いいんちょさんのありゃあブログ

85年生まれ、おうし座。今考えてることと、好きなこと、嫌いなことについて

【映画評】複製された男:原題「ENEMY」

大学の歴史教師として生計を立てるアダムは、ある日奇妙な映画を目にする。筋書きがおかしいのではない。劇中、自分にそっくりな俳優が出てくるのだ。ネットや他の出演作を調べていくうちに、相手は身ごもの妻をもつアンソニーという名の三流役者だと知ったアダム。直接コンタクトをとることになったが2人に、思いも寄らぬ展開が待ち受けていた。

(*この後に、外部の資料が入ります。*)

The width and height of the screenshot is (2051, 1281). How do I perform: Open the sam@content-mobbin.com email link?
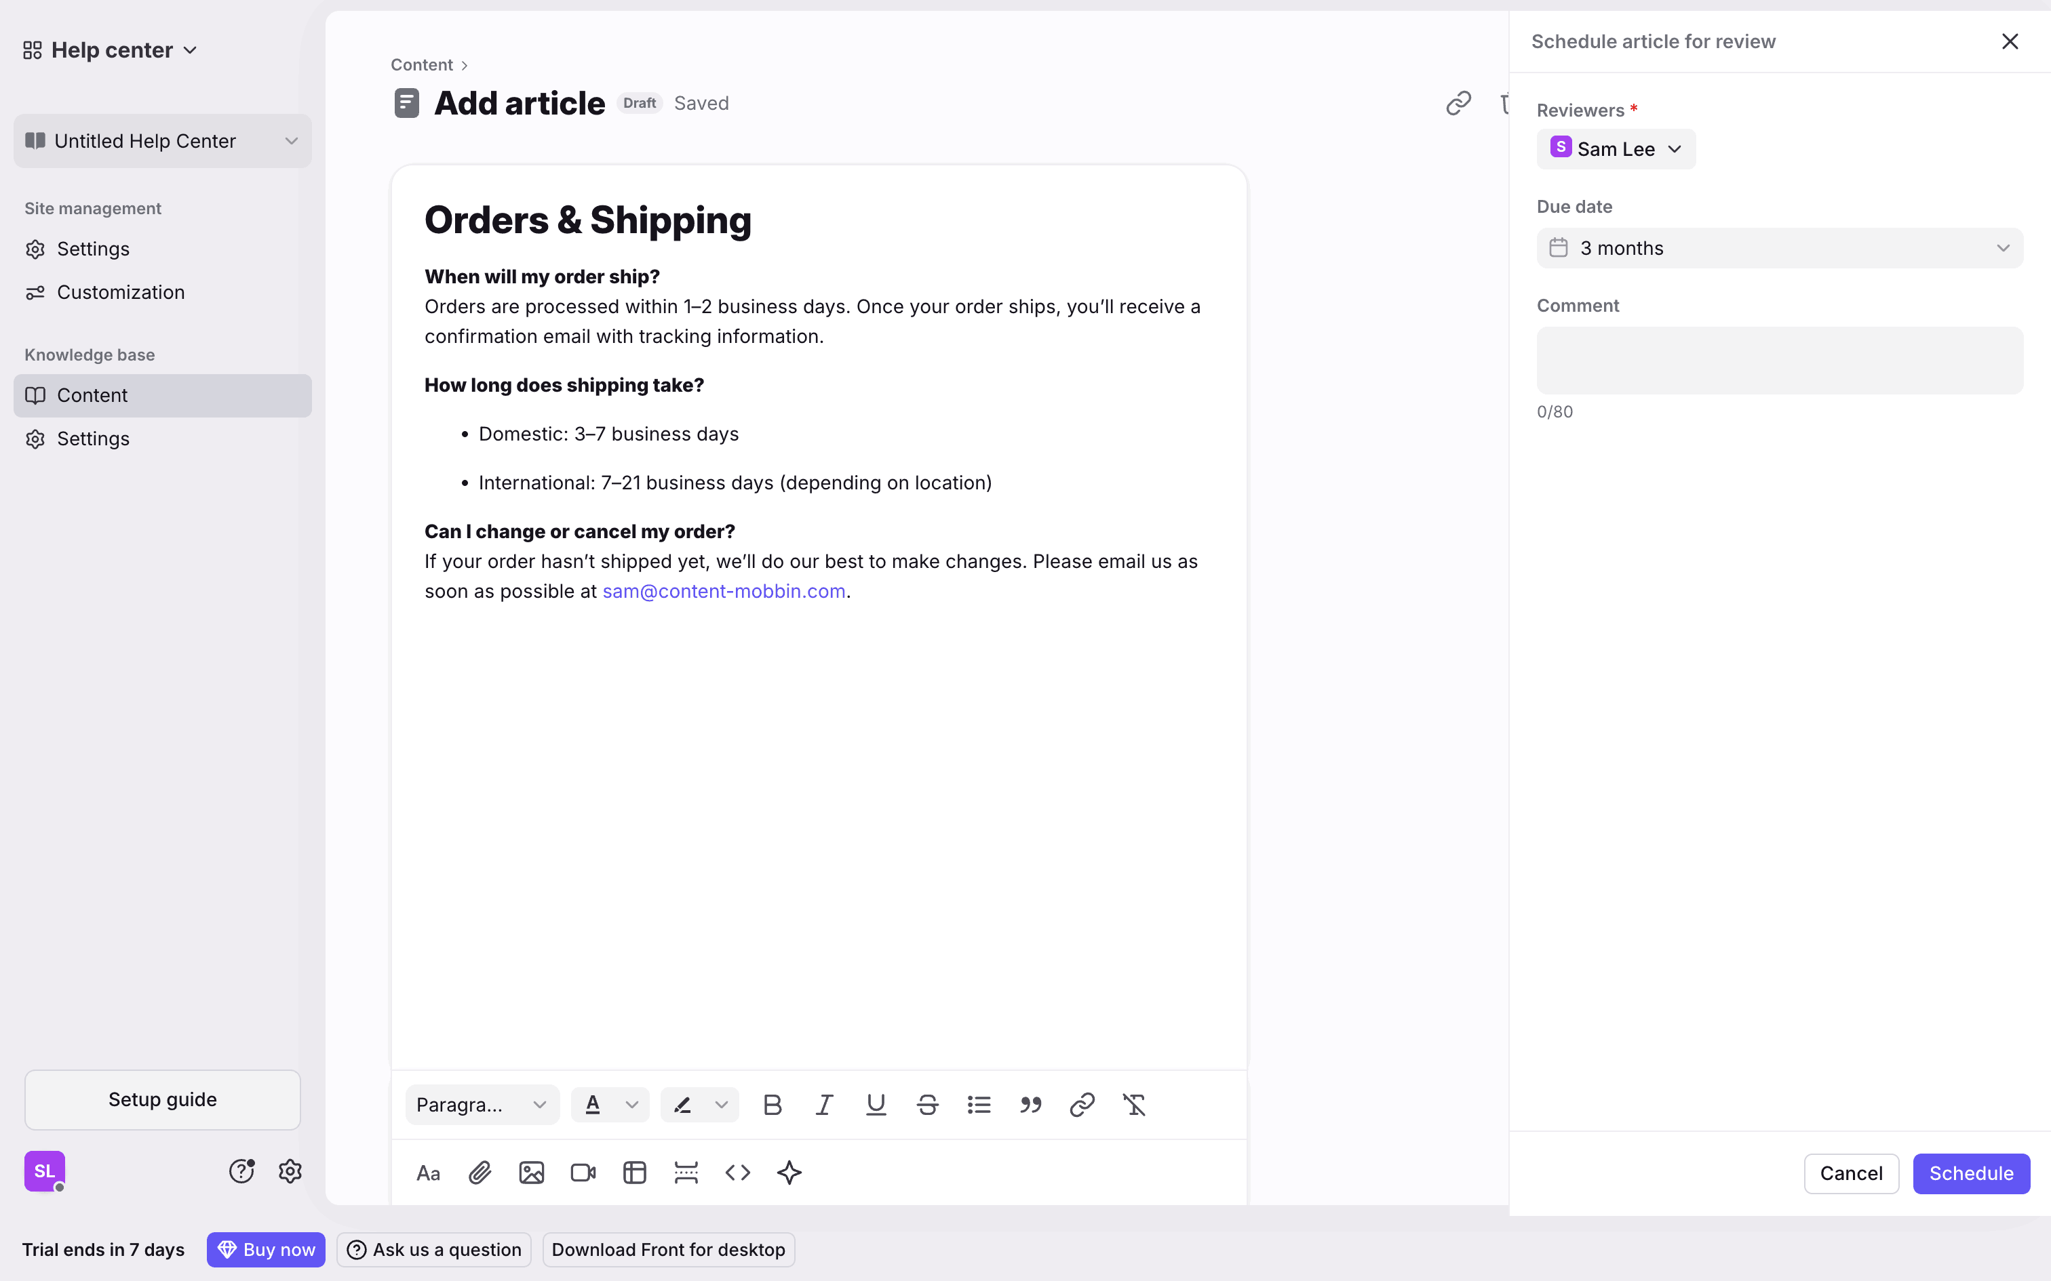[724, 591]

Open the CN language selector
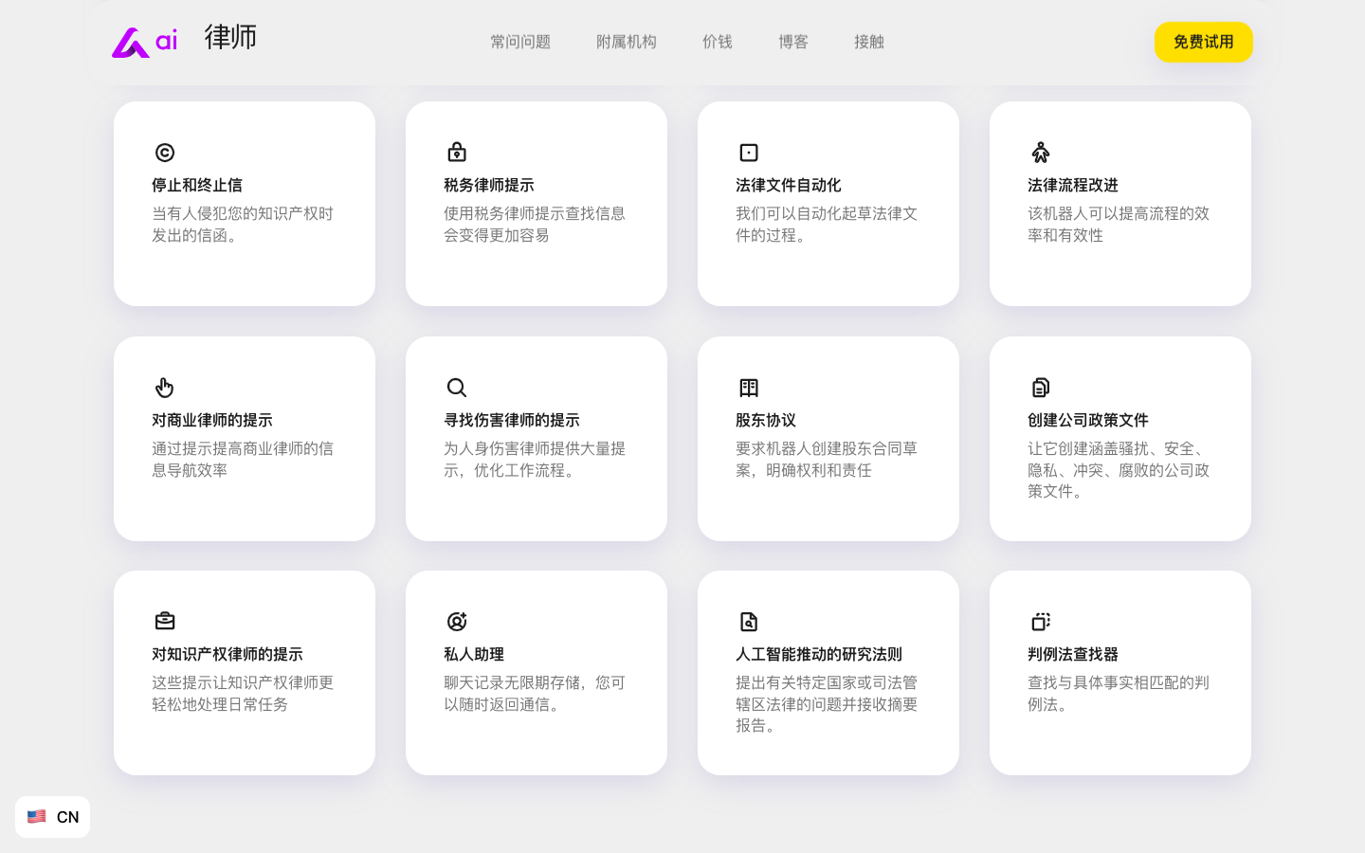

監督のドゥニ・ヴィルヌーブが、『プリズナーズ』を手がけた監督でもあると知ると少し意外な気がするのは、あの作品が複数の人物の心理が交錯し、極めて具象的だったからだろうか。本作は、1人の男の内省を螺旋構造で掘り下げていくタイプで、黄砂に覆われた北京のような色合いの世界には、心なしか非現実感が漂う。
実際映画は非現実的な話ではあるが、その背景に仄めかされているのは、きわめて現実に起こり問題だ。


この映画、2人の関係が何を言わんとしているかがストンと腑に落ちた鑑賞者は、意外とわかりやすいかもしれない。ただ、「複製された男」という邦題に漂うSFチックなイメージはややミスリードでもあり、その「ストン」が来なかった人は最後のシーンをみてもキョトンとするだけかもしれない。そんな映画だ。ぼくはその中間で、世にも稀な公式サイトのネタバレページで理解した、そんな感じ。どちらにせよ、猛烈に再鑑賞したくなることは請け合い。

映画冒頭で提示される「Chaos is order yet undeciphered」(カオスは未解読の秩序である)という言葉が示すように、劇中は謎に満ちたシーンや、不自然な繰り返しが続く。また、観念の水準や象徴の水準で何度もある同じイメージが繰り返され、それが最後のシーンに結実する。映画中に「おや?」と感じるとっかかりがあるとすれば、まさにそれが謎を解く鍵でなのかもしれない(現にぼくはそうだった)。約90分間、神経を尖らせてみなければならない、中々骨の折れる鑑賞体験だ。